The Disposition and Metabolism of Amodiaquine in Small Mammals

Abstract

1. 7-Chloro-4-(3′-diethylamino-4′-hydroxyanilino)quinoline (amodiaquine) labelled with 14C has been synthesized and administered in single doses to rats including bile-duct-cannulated rats, to guinea-pigs and to mice, by oral or parenteral routes. 2. Amodiaquine was extensively and rapidly absorbed from the rat intestinal tract. Excretion of total radioactivity from rats and guinea pigs was slow and prolonged and was <50% dose in 9 days. Excretion of 14C was predominantly in faeces of rats after oral and i.p. dosage, and guinea-pigs after i.p. dosage. Radioactivity in rat and guinea-pig urine was <11% dose. 3. Biliary excretion of 14C following oral or i.v. dosage to rats was 21% dose in 24 h. 4. Amodiaquine was extensively metabolized and conjugated with <10% dose excreted unchanged in urine or bile.

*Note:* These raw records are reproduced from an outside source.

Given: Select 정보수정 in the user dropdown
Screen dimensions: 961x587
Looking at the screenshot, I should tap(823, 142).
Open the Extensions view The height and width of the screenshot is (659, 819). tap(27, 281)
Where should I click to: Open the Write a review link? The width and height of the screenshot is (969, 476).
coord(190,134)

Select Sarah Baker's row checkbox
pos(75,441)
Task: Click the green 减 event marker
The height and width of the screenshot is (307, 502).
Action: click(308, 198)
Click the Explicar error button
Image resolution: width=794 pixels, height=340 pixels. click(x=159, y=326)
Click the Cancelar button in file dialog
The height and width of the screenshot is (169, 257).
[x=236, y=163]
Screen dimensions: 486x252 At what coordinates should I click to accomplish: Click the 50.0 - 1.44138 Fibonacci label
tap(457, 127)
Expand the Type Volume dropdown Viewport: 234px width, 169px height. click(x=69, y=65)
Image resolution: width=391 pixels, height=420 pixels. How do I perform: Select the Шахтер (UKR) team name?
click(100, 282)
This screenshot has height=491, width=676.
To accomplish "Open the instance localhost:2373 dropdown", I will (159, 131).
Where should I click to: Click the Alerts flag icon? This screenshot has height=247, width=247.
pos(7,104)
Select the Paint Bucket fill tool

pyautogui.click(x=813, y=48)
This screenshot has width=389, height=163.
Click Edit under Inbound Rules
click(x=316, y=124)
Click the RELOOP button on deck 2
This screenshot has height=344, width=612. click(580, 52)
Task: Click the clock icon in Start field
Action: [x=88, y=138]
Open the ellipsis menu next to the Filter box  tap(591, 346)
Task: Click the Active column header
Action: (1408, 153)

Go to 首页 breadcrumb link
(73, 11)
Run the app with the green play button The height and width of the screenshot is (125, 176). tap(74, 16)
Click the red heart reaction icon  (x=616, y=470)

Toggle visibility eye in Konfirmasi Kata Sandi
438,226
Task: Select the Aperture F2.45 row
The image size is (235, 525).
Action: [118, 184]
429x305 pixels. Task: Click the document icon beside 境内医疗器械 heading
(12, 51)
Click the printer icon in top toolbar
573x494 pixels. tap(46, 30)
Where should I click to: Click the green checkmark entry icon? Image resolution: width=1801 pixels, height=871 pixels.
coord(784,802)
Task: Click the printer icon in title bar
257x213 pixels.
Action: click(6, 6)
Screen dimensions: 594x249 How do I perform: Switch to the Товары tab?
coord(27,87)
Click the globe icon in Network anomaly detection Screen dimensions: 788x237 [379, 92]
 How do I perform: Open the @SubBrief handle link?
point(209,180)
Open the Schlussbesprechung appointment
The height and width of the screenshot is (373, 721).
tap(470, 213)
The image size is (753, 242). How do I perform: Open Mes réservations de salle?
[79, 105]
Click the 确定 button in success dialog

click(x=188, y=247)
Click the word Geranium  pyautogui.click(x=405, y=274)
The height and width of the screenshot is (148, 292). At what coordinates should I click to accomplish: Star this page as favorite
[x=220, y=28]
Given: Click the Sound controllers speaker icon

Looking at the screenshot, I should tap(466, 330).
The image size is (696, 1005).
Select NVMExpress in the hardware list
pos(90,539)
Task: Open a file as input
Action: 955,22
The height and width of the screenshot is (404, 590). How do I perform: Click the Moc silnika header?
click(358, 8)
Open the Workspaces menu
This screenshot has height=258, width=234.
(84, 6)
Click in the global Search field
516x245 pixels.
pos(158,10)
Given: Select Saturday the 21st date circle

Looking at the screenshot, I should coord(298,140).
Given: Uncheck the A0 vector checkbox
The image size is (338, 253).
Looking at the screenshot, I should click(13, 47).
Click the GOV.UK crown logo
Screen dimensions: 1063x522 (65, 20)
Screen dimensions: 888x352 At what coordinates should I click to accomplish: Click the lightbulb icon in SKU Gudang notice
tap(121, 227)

Two major basic metabolites in rat urine were tentatively identified as the mono- and bis-desethyl amines. 5. 7-Chloro-4-(4′-diethyl-1′-methylbutylamino)quinoline (chloroquine) was excreted largely unchanged in urine of rats after oral or parenteral administration of single doses, with <5% dose excreted in rat bile in 24 h.